XHTML Well-formedness Validation with Prolog


Here I am presenting a prolog program that will check the well-formedness of an XHTML document. The term XHTML well-formedness describes an XHTML document where all the texts follows all the syntactic rules labeled as well-formedness rules in the XHTML specification.

 

Detailed Working Process

My prolog program will read input from a file xhtml_nodes.txt which will contain a plan list (not a prolog list) of prolog terms. Then it will read those terms one by one and put them in a prolog list. Now I have an XHTML document in a prolog list – in terms of translation between html elements and prolog terms.

Now what it needs to run the validator is to compile the file main.pl and run it with the following commands

?- [main].

?- main.

 

The file main.pl actually contains a predicate ensure_loaded/1 which will load 4 other files as readFile.pl, ncount.pl, dcg_rules.pl, dcg_lexicon.pl.

 

:- ensure_loaded([readFile, ncount, dcg_rules, dcg_lexicon]).

 

They will work as their name implies

readFile.pl will read the xhtml_nodes.txt and return a list of nodes.

Ncount.pl will just count the number of elements of the list.

dcg_lexicon.pl contains the lexicon list that are needed in the DCG rules. As for information lexicons are not generated for all the elements of XHTML.

All the elements are grouped according to their behavior. The covered elements in this project are listed in Appendix 1.
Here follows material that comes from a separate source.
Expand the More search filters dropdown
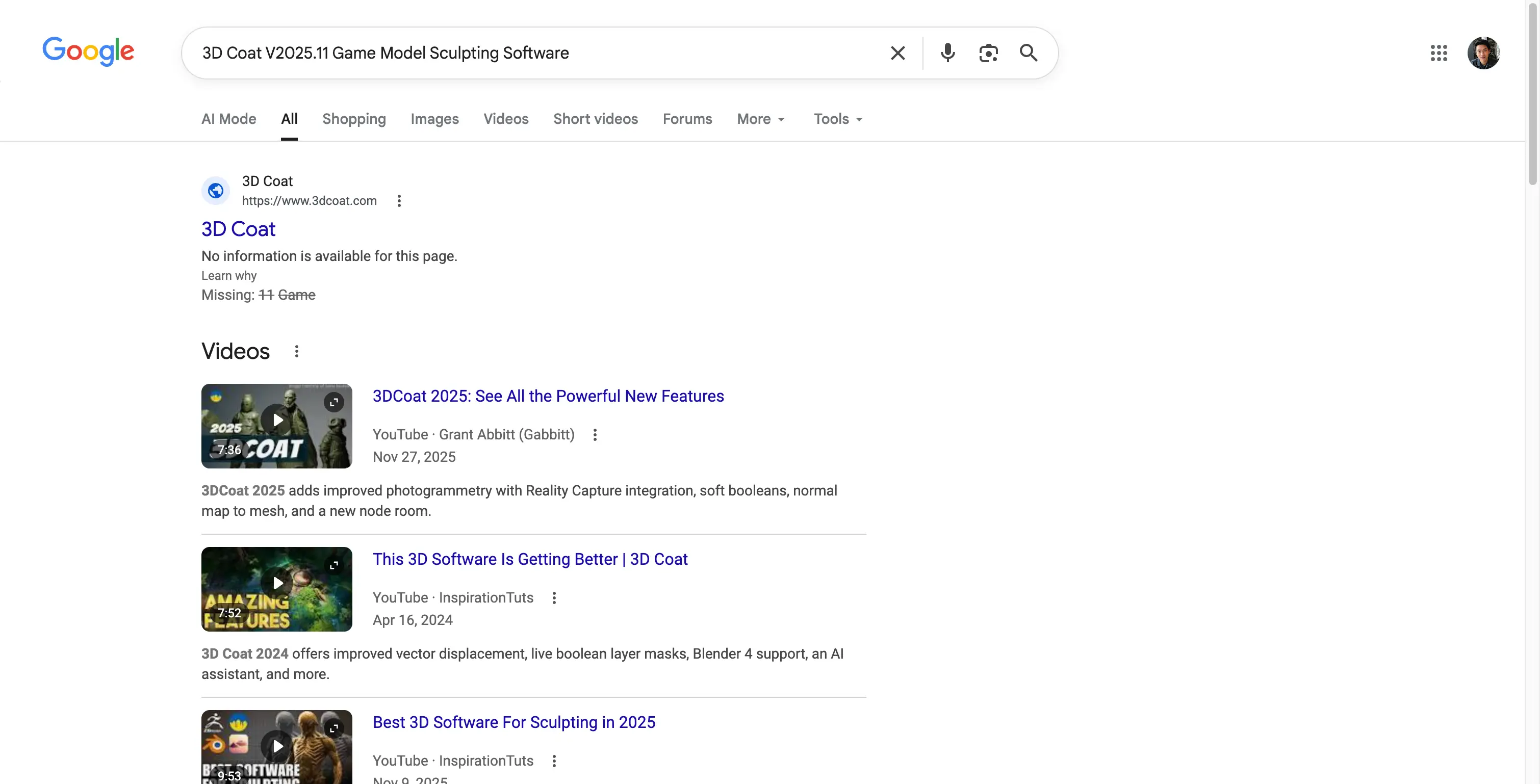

dcg_rules.pl is the heart of the program where all the validation rules for XHTML is stored according to the XHTML specification. These rules are DCG rules in Prolog to validate the list of nodes. These list of node is actually representing the XHTML element ordering as in the input file. As for information, not all the rules of the XHTML specification is implemented.

 

The rules that I have covered are as bellow

  1. A XHTML document should be constructed with html, head and body element node.
  2. The root element of the document must be html.
  3. An html element must have a body and a head
  4. A document must have a title in the head.
  5. XHTML elements must be closed.
  6. XHTML elements must be properly nested.
  7. Empty elements must be terminated.
  8. Body element must contain a block element or a series of block element or can be empty.
  9. A block element can contain a series of block elements or a series of inline element or can be empty.
  10. Tables (special type of block element) should only use table, tr and td elements, optionally caption.
  11. An inline element can contain a series of inline element or can be empty but cannot contain a block element.
  12. Some special inline element cannot contain other inline elements (input, textarea, br)
  13. Select element (special type of inline element) shall contain N* options.
  14. Anchor (a) element can have certain elements like img, strong, span, i, em, b, caption and label. Among then some are self-contained inline and some are container inline element.

 

The implementation of these rules has been commented in the prolog program code. All the codes are under Appendix 2.

 

There is also a C#.NET program that will read a raw XHTML document (i.e. .html, .htm) and then will help to prepare input for the prolog program. The input for the prolog program is a file that contains a plain list of prolog terms.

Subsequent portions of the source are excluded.